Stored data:
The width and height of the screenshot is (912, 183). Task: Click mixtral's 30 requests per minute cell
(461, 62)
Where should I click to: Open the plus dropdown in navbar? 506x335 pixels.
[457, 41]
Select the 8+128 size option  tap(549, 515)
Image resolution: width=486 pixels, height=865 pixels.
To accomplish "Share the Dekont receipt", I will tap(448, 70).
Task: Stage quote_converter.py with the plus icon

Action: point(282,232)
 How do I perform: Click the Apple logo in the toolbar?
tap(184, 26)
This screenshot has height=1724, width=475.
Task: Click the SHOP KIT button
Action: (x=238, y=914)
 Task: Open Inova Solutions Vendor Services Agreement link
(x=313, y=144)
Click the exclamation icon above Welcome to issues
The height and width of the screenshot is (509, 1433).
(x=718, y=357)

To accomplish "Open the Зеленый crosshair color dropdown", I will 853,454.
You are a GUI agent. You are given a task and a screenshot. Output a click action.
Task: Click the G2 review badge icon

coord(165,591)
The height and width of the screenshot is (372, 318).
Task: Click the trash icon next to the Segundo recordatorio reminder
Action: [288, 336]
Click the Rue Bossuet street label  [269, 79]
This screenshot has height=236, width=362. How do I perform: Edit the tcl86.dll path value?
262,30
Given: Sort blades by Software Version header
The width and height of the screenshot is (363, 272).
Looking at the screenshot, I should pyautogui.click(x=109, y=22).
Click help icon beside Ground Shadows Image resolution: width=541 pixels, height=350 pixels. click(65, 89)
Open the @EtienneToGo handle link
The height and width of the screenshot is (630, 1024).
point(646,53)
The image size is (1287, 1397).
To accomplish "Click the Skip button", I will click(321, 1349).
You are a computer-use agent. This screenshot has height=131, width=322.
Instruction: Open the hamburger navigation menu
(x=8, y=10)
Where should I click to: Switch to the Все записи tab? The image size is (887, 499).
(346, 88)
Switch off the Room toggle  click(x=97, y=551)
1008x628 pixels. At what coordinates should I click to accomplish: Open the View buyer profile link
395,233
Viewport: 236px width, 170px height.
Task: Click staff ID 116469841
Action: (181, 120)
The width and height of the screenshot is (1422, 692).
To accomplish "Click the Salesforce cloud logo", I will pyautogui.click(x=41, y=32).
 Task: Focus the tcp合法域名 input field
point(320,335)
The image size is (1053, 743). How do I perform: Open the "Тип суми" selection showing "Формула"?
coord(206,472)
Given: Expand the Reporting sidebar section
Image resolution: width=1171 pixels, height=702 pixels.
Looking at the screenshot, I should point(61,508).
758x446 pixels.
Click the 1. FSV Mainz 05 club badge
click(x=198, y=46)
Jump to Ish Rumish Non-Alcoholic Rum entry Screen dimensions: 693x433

▶ [WORK ORDER]
All of the data needs to be printed once more, exactly.

▶ [SOLUTION]
The width and height of the screenshot is (912, 183). Task: Click mixtral's 30 requests per minute cell
(461, 62)
Where should I click to: Open the plus dropdown in navbar? 506x335 pixels.
[457, 41]
Select the 8+128 size option  tap(549, 515)
Image resolution: width=486 pixels, height=865 pixels.
To accomplish "Share the Dekont receipt", I will tap(448, 70).
Task: Stage quote_converter.py with the plus icon

Action: point(282,232)
 How do I perform: Click the Apple logo in the toolbar?
tap(184, 26)
This screenshot has height=1724, width=475.
Task: Click the SHOP KIT button
Action: (x=238, y=914)
 Task: Open Inova Solutions Vendor Services Agreement link
(x=313, y=144)
Click the exclamation icon above Welcome to issues
The height and width of the screenshot is (509, 1433).
(x=718, y=357)

To accomplish "Open the Зеленый crosshair color dropdown", I will 853,454.
You are a GUI agent. You are given a task and a screenshot. Output a click action.
Task: Click the G2 review badge icon

coord(165,591)
The height and width of the screenshot is (372, 318).
Task: Click the trash icon next to the Segundo recordatorio reminder
Action: [288, 336]
Click the Rue Bossuet street label  [269, 79]
This screenshot has height=236, width=362. How do I perform: Edit the tcl86.dll path value?
262,30
Given: Sort blades by Software Version header
The width and height of the screenshot is (363, 272).
Looking at the screenshot, I should pyautogui.click(x=109, y=22).
Click help icon beside Ground Shadows Image resolution: width=541 pixels, height=350 pixels. click(65, 89)
Open the @EtienneToGo handle link
The height and width of the screenshot is (630, 1024).
point(646,53)
The image size is (1287, 1397).
To accomplish "Click the Skip button", I will click(321, 1349).
You are a computer-use agent. This screenshot has height=131, width=322.
Instruction: Open the hamburger navigation menu
(x=8, y=10)
Where should I click to: Switch to the Все записи tab? The image size is (887, 499).
(346, 88)
Switch off the Room toggle  click(x=97, y=551)
1008x628 pixels. At what coordinates should I click to accomplish: Open the View buyer profile link
395,233
Viewport: 236px width, 170px height.
Task: Click staff ID 116469841
Action: (181, 120)
The width and height of the screenshot is (1422, 692).
To accomplish "Click the Salesforce cloud logo", I will pyautogui.click(x=41, y=32).
 Task: Focus the tcp合法域名 input field
point(320,335)
The image size is (1053, 743). How do I perform: Open the "Тип суми" selection showing "Формула"?
coord(206,472)
Given: Expand the Reporting sidebar section
Image resolution: width=1171 pixels, height=702 pixels.
Looking at the screenshot, I should point(61,508).
758x446 pixels.
Click the 1. FSV Mainz 05 club badge
click(x=198, y=46)
Jump to Ish Rumish Non-Alcoholic Rum entry Screen dimensions: 693x433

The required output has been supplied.